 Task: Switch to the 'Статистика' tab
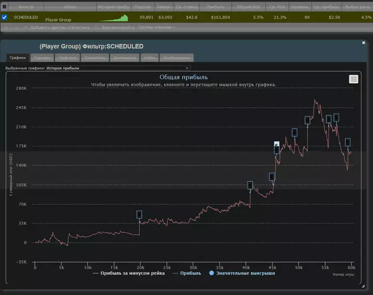coord(95,58)
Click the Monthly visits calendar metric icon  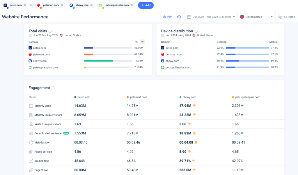(x=31, y=106)
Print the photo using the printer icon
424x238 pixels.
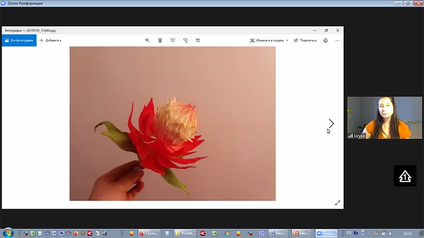[325, 40]
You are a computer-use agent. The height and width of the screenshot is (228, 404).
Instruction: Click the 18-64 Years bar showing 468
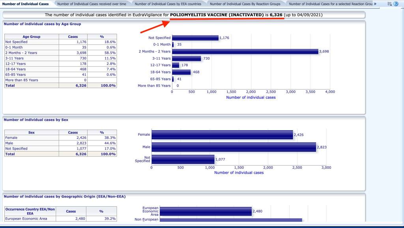(x=181, y=72)
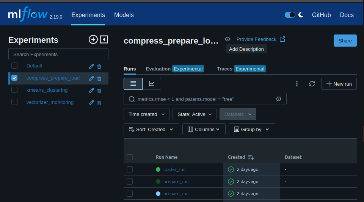Click the Search Experiments input field

click(x=58, y=54)
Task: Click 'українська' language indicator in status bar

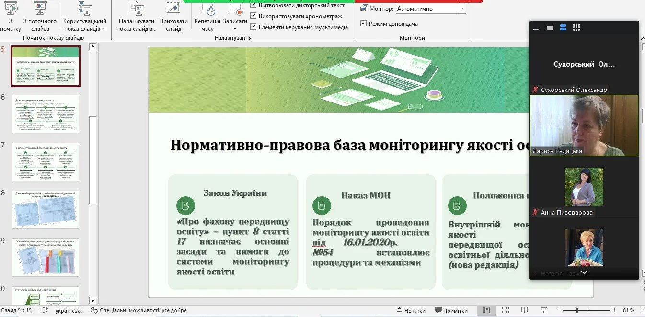Action: pyautogui.click(x=68, y=310)
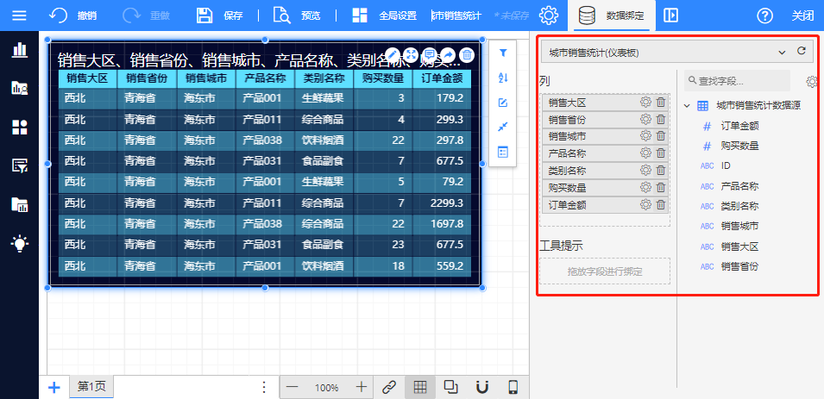Screen dimensions: 824x399
Task: Switch to the 数据绑定 tab
Action: click(616, 16)
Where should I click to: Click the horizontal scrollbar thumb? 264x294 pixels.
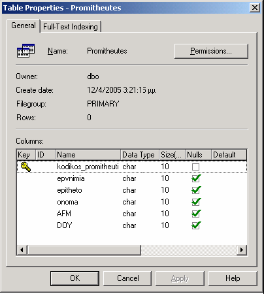coord(84,250)
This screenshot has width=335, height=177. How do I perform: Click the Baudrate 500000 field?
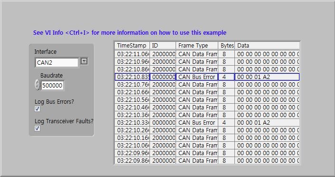click(52, 86)
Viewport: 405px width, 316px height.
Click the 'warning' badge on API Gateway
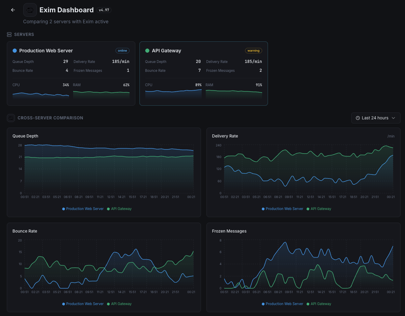pos(253,50)
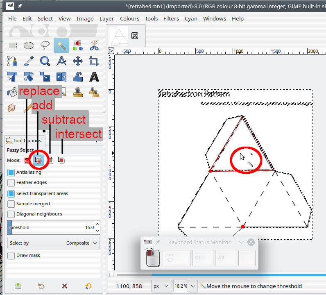Select the Rectangle Select tool
326x295 pixels.
click(12, 45)
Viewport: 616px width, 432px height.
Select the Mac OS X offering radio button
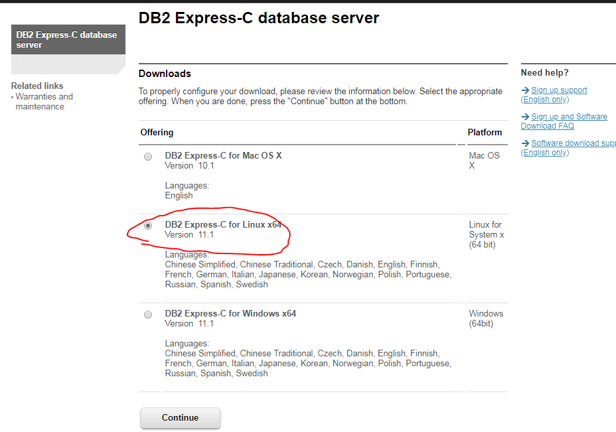click(x=147, y=157)
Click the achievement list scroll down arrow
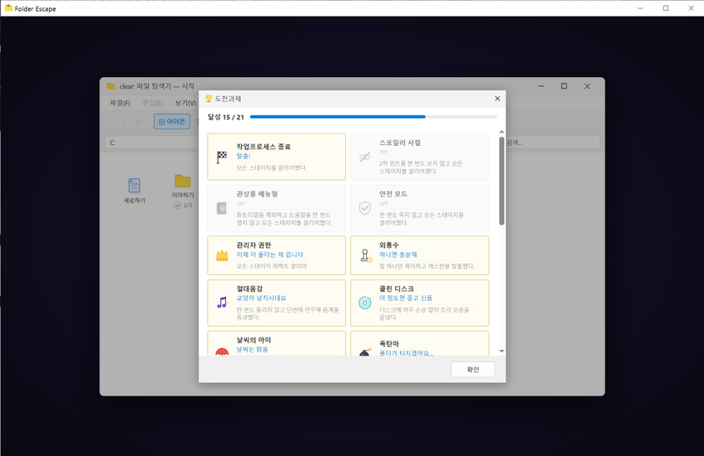Viewport: 704px width, 456px height. coord(502,352)
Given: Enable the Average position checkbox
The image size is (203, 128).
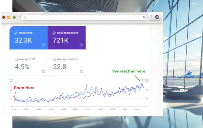Looking at the screenshot, I should point(55,59).
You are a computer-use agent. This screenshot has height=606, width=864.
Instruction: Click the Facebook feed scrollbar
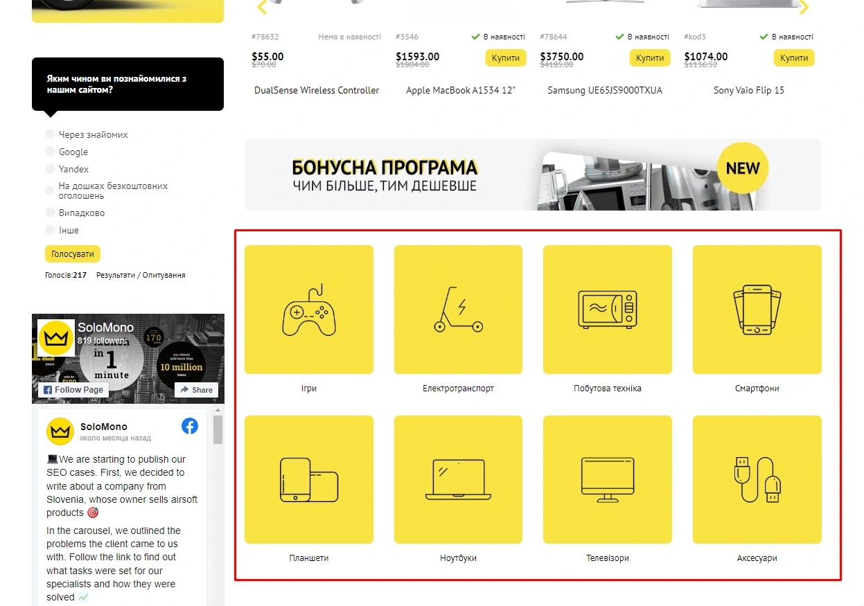click(x=218, y=485)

.....

#### Work instructions
Your task is to write out, exactly and without pictures, only the lines from the one holding "Where should I" to the last line of the data.

#### Exercise answer
Where should I click to: Click the horizontal scrollbar thumb? 264x294 pixels.
coord(84,250)
This screenshot has width=335, height=177. How do I perform: Click the Baudrate 500000 field?
click(52, 86)
Viewport: 405px width, 316px height.
Click the 'warning' badge on API Gateway
pos(253,50)
Select the Rectangle Select tool
326x295 pixels.
click(12, 45)
Viewport: 616px width, 432px height.
Select the Mac OS X offering radio button
click(x=147, y=157)
Click the achievement list scroll down arrow
Viewport: 704px width, 456px height. coord(502,352)
Given: Enable the Average position checkbox
The image size is (203, 128).
Looking at the screenshot, I should point(55,59).
You are a computer-use agent. This screenshot has height=606, width=864.
Instruction: Click the Facebook feed scrollbar
click(x=218, y=485)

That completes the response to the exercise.